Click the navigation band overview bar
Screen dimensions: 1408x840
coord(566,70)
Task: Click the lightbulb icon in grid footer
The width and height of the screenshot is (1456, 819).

------------

What the exercise asks
Which lines run from the one containing "Screen dimensions: 1408x840" to the end of the entries above? Print them exactly, both ends included, and nothing else.

Solution
Screen dimensions: 1408x840
coord(566,70)
Task: Click the lightbulb icon in grid footer
The width and height of the screenshot is (1456, 819).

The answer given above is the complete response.